Anuradha Roy's 6 favorite books
Anuradha Roy is the author of the acclaimed novels An Atlas of Impossible Longing and Sleeping on Jupiter. In her latest, All the Lives We Never Lived, a son tells the story of his mother, who left the family during India's fight for independence.
Raga'n Josh by Sheila Dhar (2005).
Writing on music is often stupefyingly technical, but Sheila Dhar's collection of essays and biographical stories is a book like no other. It is comic, compassionate, observant, and exhilarating, and brings alive the secret world of Indian classical music as no work before it has done.
I can read Munro's stories over and over again and find something new in them each time. Her simplicity is deceptive. Despite its apparent ordinariness, the universe she creates has a tilt to it, an oddity that gives the stories a mystery that doesn't ever dissolve.

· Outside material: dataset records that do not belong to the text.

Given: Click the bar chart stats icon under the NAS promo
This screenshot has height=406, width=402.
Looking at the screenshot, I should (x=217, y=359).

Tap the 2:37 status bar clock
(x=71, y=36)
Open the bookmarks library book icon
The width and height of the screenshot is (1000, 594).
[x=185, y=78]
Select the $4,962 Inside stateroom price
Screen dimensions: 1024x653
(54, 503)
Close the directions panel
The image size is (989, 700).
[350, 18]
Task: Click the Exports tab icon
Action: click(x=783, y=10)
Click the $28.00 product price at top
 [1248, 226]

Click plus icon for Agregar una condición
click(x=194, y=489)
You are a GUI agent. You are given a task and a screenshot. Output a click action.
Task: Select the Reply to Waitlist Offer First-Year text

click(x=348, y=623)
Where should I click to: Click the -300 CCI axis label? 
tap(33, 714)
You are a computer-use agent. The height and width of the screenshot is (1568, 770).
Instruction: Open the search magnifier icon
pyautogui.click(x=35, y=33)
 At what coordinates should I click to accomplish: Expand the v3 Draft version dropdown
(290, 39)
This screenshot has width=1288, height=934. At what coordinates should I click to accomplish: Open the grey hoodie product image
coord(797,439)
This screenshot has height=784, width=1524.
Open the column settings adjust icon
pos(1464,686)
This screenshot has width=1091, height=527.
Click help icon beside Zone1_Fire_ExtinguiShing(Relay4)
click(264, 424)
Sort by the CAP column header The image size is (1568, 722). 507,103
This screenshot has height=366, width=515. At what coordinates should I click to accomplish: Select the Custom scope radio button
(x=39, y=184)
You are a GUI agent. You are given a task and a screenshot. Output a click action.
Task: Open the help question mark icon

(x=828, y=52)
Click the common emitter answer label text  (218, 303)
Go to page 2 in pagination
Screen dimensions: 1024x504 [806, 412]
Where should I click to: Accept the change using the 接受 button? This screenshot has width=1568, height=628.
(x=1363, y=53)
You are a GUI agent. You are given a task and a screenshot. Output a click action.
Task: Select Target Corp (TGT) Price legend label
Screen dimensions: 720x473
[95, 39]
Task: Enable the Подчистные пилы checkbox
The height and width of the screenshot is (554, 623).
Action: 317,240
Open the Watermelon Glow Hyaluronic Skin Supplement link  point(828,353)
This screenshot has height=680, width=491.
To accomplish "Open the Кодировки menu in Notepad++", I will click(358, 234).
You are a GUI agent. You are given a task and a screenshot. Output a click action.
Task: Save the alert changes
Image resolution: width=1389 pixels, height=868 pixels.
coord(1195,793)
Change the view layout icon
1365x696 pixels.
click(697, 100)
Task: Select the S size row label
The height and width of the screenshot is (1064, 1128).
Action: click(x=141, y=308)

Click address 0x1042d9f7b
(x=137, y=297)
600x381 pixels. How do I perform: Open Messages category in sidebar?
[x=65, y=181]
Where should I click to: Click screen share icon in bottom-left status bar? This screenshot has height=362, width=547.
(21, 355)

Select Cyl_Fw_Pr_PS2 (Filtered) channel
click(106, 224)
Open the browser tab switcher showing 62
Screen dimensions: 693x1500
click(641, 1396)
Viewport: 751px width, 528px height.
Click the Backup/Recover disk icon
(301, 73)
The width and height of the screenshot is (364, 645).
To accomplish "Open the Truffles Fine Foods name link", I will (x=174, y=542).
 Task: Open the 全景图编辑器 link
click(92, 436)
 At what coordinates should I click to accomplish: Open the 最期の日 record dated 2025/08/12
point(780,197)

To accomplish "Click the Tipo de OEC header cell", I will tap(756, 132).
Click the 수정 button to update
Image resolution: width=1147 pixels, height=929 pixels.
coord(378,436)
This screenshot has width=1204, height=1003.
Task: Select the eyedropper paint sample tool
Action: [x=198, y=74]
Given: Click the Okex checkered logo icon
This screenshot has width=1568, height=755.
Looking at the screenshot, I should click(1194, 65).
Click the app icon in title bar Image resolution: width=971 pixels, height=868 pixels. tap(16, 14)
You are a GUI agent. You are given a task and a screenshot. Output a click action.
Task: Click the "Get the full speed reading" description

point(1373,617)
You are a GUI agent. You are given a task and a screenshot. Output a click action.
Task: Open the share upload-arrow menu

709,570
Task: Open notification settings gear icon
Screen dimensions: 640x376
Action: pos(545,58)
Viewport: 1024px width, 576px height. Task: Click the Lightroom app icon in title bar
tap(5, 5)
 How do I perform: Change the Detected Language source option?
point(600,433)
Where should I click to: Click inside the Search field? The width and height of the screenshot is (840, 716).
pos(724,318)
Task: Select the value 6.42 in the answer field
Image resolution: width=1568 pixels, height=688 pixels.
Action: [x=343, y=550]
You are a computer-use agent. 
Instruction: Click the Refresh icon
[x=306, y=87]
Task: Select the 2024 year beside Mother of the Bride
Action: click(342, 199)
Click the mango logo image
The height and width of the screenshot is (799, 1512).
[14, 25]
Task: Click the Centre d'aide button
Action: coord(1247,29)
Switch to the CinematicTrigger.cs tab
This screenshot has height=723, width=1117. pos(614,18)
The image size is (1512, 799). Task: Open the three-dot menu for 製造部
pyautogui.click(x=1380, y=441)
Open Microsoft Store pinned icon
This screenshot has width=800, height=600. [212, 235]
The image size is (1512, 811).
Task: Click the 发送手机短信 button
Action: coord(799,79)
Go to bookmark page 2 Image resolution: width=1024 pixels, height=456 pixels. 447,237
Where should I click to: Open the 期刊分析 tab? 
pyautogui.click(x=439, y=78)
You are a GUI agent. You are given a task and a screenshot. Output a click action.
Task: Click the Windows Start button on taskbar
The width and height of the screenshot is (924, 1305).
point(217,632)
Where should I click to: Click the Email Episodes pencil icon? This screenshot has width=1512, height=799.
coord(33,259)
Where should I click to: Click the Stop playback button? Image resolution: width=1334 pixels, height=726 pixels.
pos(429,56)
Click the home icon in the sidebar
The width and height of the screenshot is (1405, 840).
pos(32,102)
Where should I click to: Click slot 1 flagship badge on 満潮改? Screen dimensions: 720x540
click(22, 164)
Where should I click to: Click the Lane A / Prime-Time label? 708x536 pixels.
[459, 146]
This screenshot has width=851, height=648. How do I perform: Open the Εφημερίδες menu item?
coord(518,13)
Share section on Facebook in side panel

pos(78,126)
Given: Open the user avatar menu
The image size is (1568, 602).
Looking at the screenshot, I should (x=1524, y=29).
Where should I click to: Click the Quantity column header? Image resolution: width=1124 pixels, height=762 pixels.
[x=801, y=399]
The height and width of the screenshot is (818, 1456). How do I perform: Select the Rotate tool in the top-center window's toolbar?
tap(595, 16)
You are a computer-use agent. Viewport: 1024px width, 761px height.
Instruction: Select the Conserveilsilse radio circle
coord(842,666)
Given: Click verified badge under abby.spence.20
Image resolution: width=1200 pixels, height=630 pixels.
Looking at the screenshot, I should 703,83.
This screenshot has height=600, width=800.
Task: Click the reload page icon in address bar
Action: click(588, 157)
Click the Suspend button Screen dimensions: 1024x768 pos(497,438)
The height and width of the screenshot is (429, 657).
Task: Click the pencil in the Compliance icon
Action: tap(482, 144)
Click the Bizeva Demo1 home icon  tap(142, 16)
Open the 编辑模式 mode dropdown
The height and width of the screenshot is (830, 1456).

The Dawn Watch by Maya Jasanoff (2017).
In this biography of Joseph Conrad, scholarship, biography, history, literary analysis, and travel are woven into a narrative so gripping that it reads like a novel. I hadn't thought shipping routes could be so fascinating.
Supposedly a guidebook, A Time in Rome is actually a new, poetic way of imagining and inhabiting the many layers of old cities: their sounds, smells, the parties, the lovers frozen on stone panels. I know now that cities are like onions whose layers will reveal new layers beneath—if we make the effort to unpeel them.
A Whole Life by Robert Seethaler, translated by Charlotte Collins (2015).
Quite literally the whole life of a fictional Alpine villager, Andreas Egger, who is crushed by forces of nature and history in wartime Austria. Despite the devastating tragedies, quiet Egger's sensitivity to every rustle in the natural world and his love for his wife endow his life with a beauty that makes the novel profound and moving.
A Potter's Book by Bernard Leach (1940).
This handbook written by late British ceramicist Bernard Leach gives me sustenance of a kind that no other does. When I am away for long stretches from my wheel and clay, immersing myself in the calm, slow rhythms of Leach's prose and the precise descriptions of methods, tools, chemicals, and minerals takes me back to the deep pleasure of making pots, and revives me.